Musk's company didn't get the most money for serving rural areas. That went to LTC Broadband, which won $1.3 billion to serve 15 states. Charter Communications scooped up $1.2 billion to serve locations in 24 states, and the Rural American Broadband Consortium got $1.1 billion to serve 618,476 locations across 22 states. Satellite competitor Hughes Network Systems got just $1.27 million to serve areas in a single state.
The FCC launched the RDOF in February as a two-phase program, following a $1.5 billion second-phase auction in 2018 for its Connect America Fund. The Commission had set aside $16 billion for phase one of the RDOF, but the competitive bidding process saved it $6.8 billion in funds to roll into phase two of the project. That will focus on partially served areas, it added.
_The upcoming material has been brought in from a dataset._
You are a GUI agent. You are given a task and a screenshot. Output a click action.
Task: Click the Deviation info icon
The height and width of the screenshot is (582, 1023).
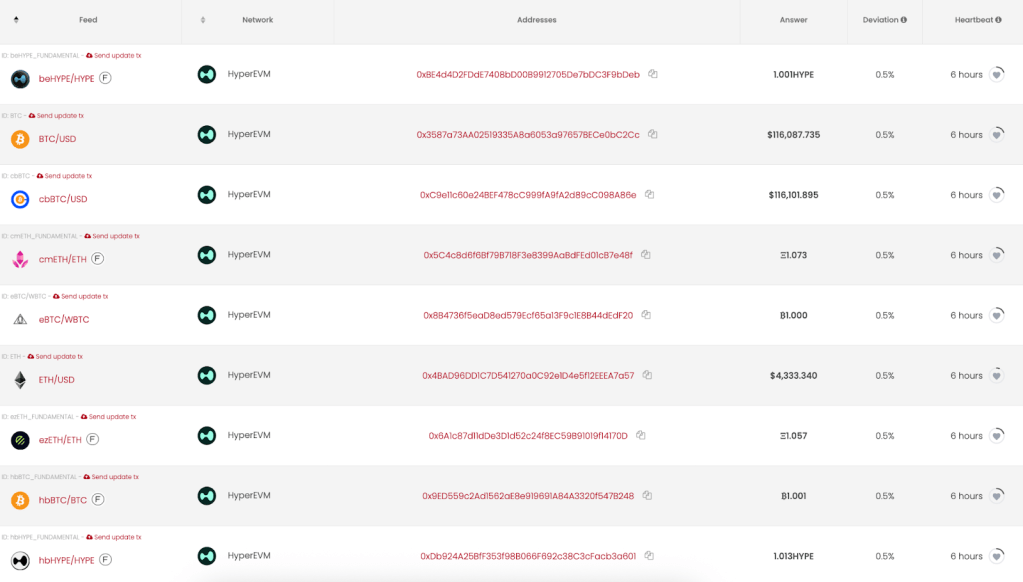pos(904,20)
Announced in 2015, SpaceX's Starlink initiative began its launches with 60 satellites this May. The units, which orbit at 342 miles, feature four antennas, a single solar array, and ion thrusters. The company has been rapidly launching rockets since and had flown over 950 of them by the end of October. It already had FCC approval to launch 12,000 satellites and filed paperwork this fall for another 30,000.
SpaceX has already offered satellite-based internet services to customers under a beta test program priced at $99 per month along with a $499 charge for the connection hardware, say reports. It offered 50-150 Mbps speeds and 20-40 ms latency. It also announced a partnership with Microsoft to connect its Azure cloud computing network to its space-based infrastructure.
Amazon is following in Starlink's wake with its Project Kuiper initiative, which would also put broadband satellites around the Earth. The company gained FCC approval for its deployment in 2019 and must launch its equipment by 2029.